Etats Unis : Un policier blanc tue un noir de huit balles dans le dos en Caroline du Sud – 08/04/2015

 Capture d'écran d'une vidéo amateur diffusée le 7 avril 2015 montrant Michael Slager, policier de Caroline du Sud, prenant le pouls de Walter Scott, après lui avoir mis les menottes, le policier lui ayant tiré huit fois dans le dos | REUTERS/HANDOUT
Capture d’écran d’une vidéo amateur diffusée le 7 avril 2015 montrant Michael Slager, policier de Caroline du Sud, prenant le pouls de Walter Scott, après lui avoir mis les menottes, le policier lui ayant tiré huit fois dans le dos | REUTERS/HANDOUT

Un policier de Caroline du Sud a été mis en examen pour meurtre.
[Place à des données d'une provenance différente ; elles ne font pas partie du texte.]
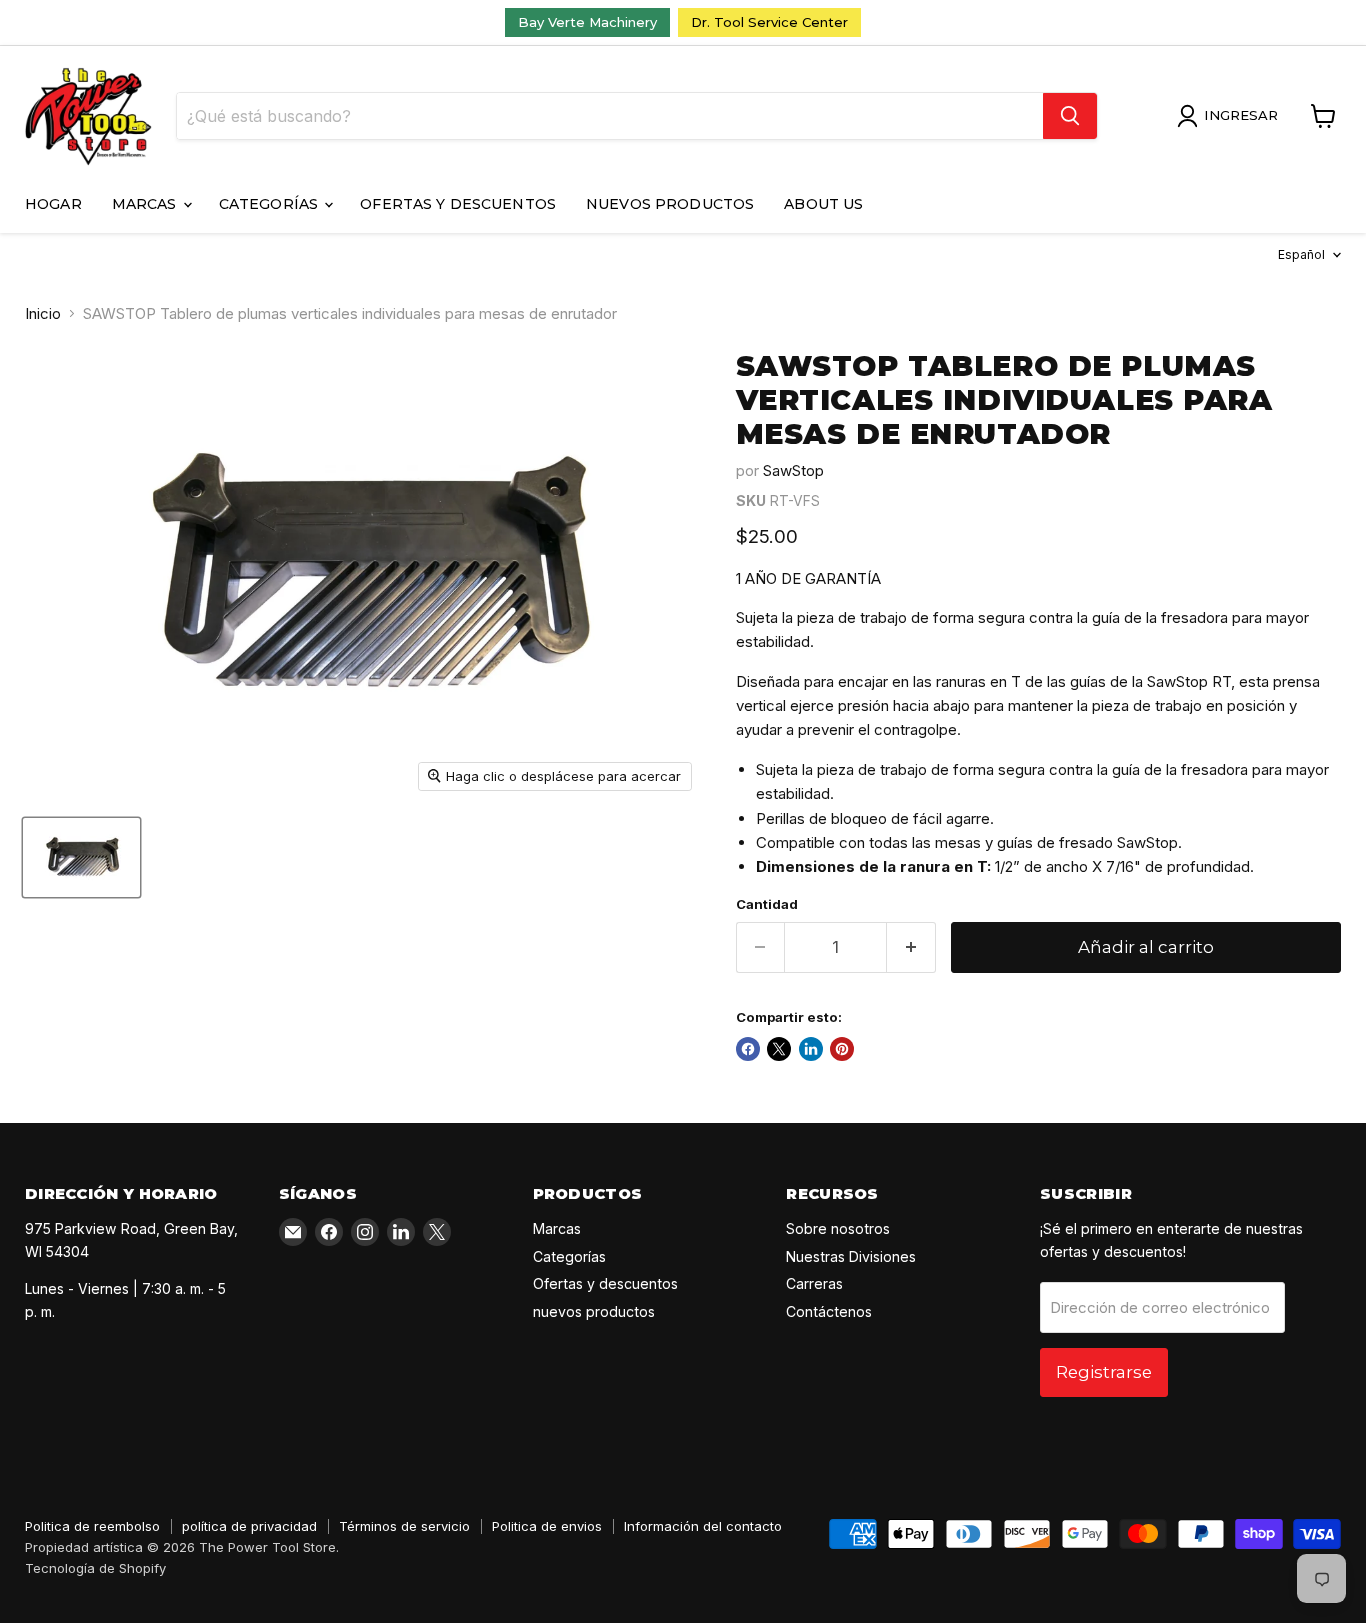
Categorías (271, 204)
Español (1301, 254)
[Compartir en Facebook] (748, 1049)
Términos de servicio (404, 1526)
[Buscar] (1070, 116)
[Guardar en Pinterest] (842, 1049)
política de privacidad (249, 1526)
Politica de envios (547, 1526)
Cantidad (767, 904)
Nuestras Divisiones (851, 1256)
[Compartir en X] (779, 1049)
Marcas (146, 204)
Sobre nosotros (838, 1228)
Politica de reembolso (92, 1526)
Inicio (43, 313)
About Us (823, 204)
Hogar (53, 204)
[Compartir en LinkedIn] (811, 1049)
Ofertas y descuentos (458, 204)
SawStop (793, 470)
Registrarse (1104, 1372)
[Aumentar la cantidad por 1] (911, 947)
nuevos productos (670, 204)
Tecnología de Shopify (95, 1568)
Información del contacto (703, 1526)
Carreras (814, 1283)
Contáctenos (829, 1311)
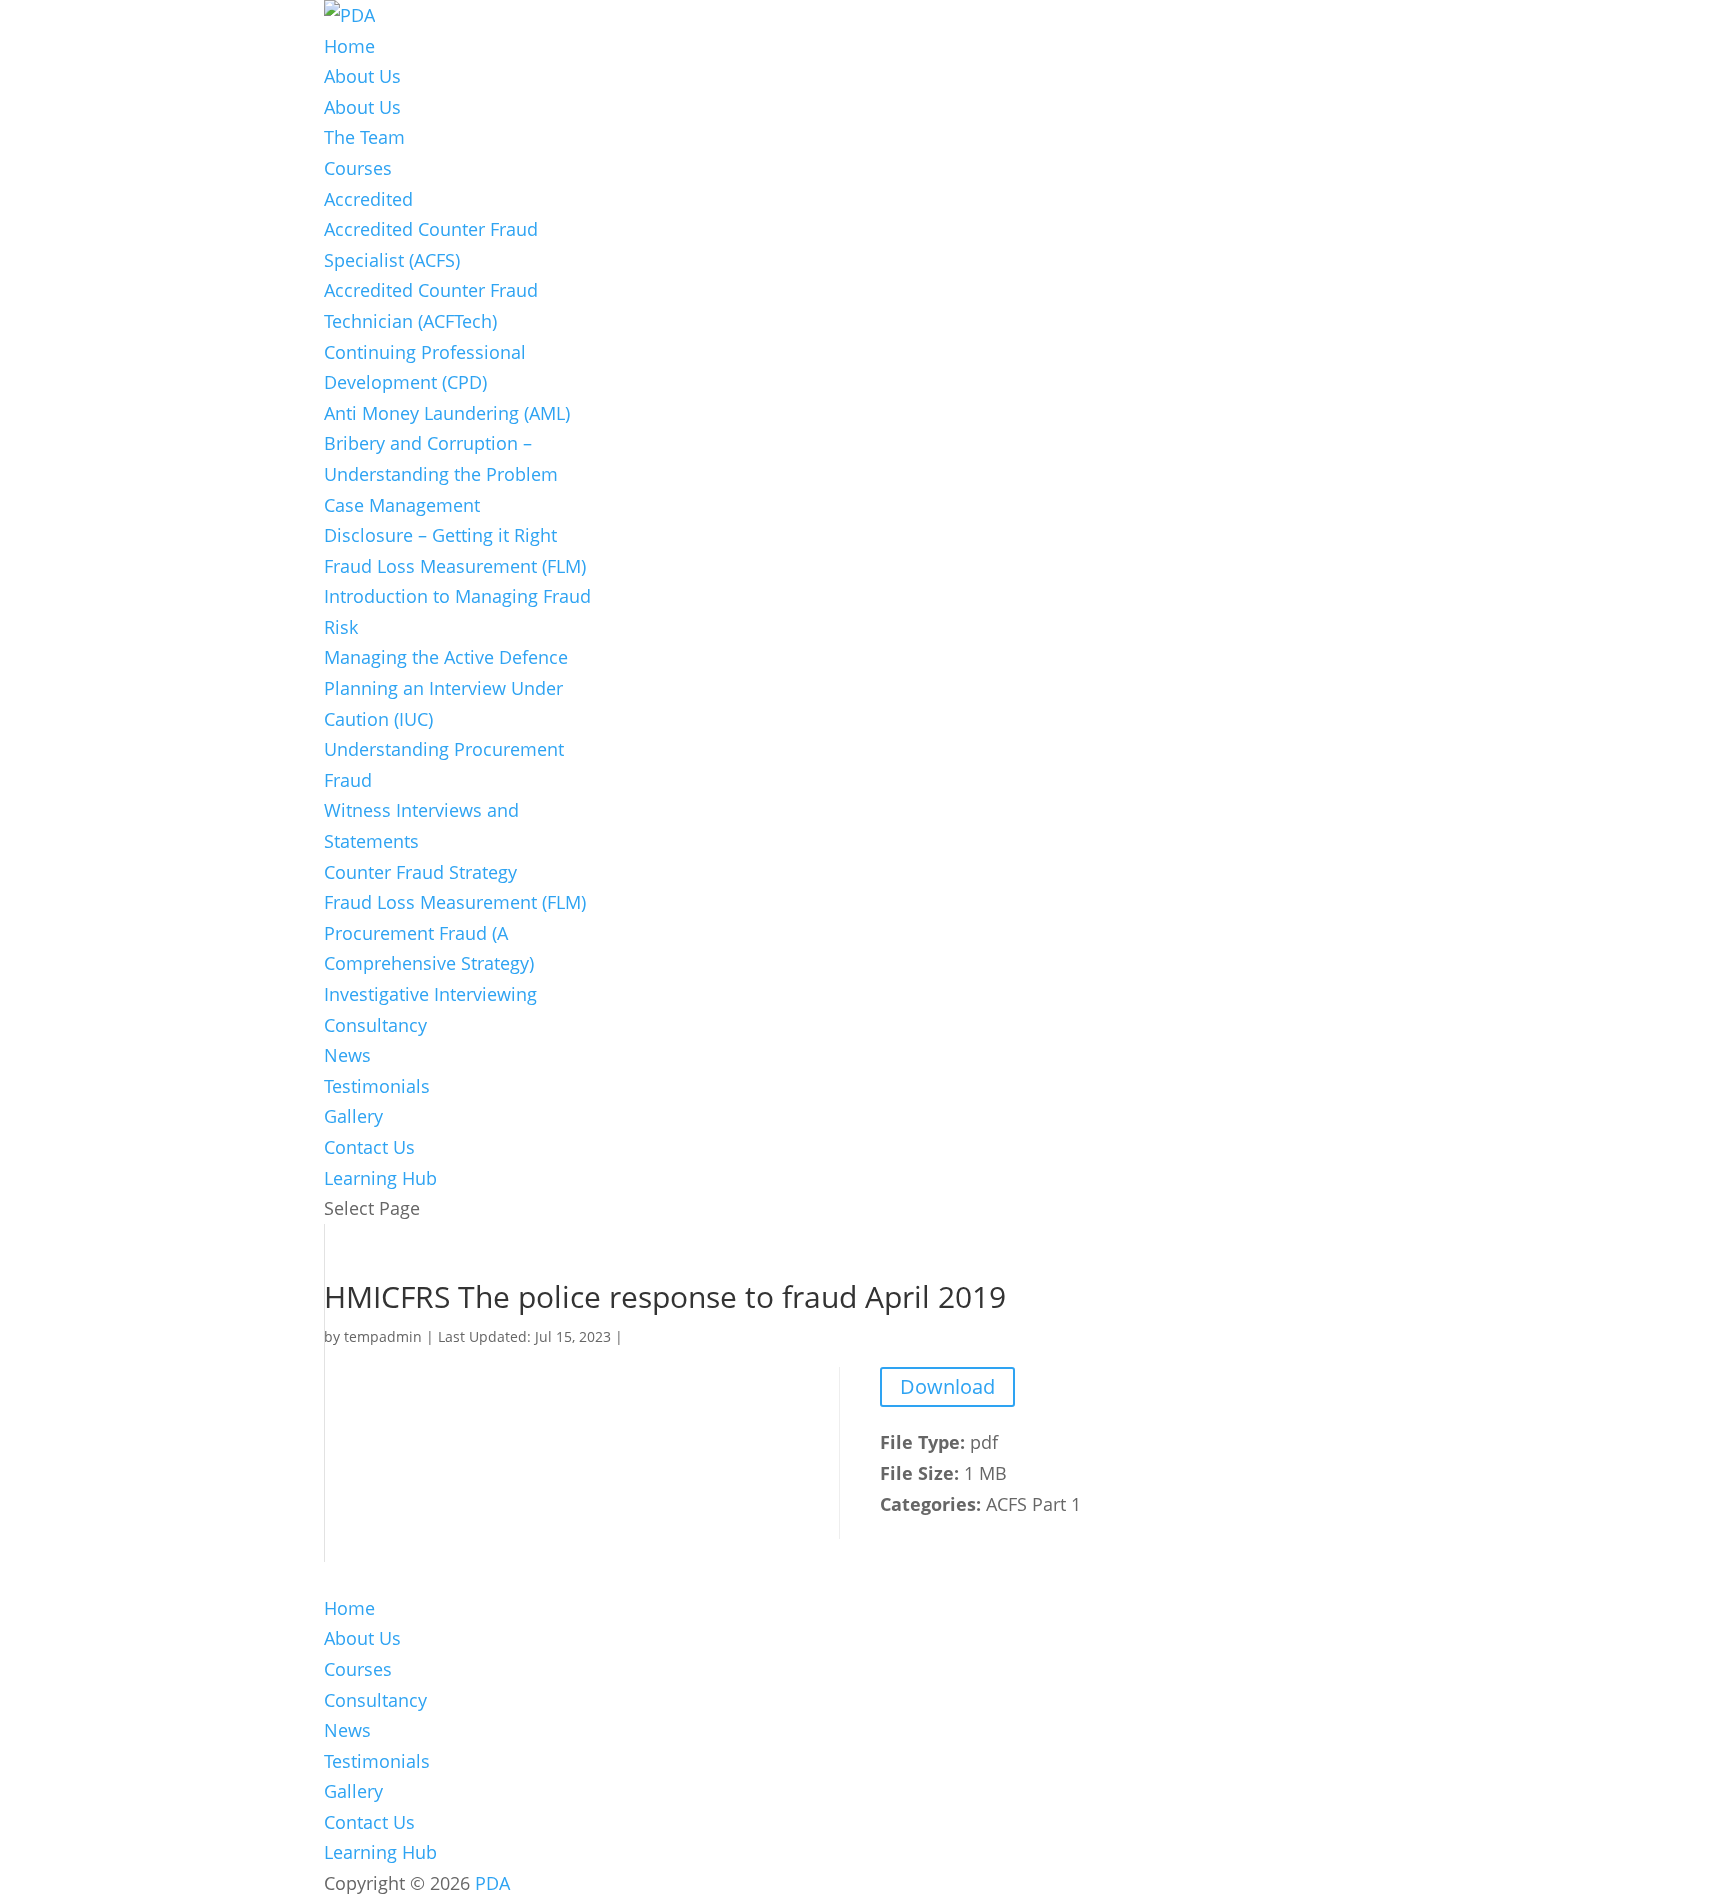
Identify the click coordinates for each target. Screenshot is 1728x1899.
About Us (362, 76)
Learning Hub (380, 1178)
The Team (364, 137)
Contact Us (369, 1147)
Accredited (368, 199)
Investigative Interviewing (430, 994)
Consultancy (375, 1025)
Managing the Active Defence (446, 657)
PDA (492, 1883)
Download (947, 1386)
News (347, 1055)
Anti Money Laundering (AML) (447, 413)
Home (349, 46)
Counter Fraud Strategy (420, 872)
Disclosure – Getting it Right (440, 535)
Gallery (353, 1116)
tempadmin (383, 1336)
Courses (358, 168)
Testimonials (377, 1086)
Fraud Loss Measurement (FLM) (455, 566)
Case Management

L’officier blanc a fait feu à huit reprises sur l’automobiliste noir, dans le dos. Cette nouvelle affaire survient quelques semaines après les émeutes raciales de Ferguson et à la vague d’indignation qui a secoué le pays suite à la mort de Mike Brown.

Les faits se sont déroulés samedi 4 avril, à North Charleston, en Caroline du Nord, mais l’affaire a été révélée par une vidéo diffusée par nos confrères du New York Times ce mardi 7 avril. Réalisée par un témoin, la vidéo montre Walter Scott, un homme noir de 50 ans, fuir devant un policier blanc en uniforme qui le poursuit, arme à la main.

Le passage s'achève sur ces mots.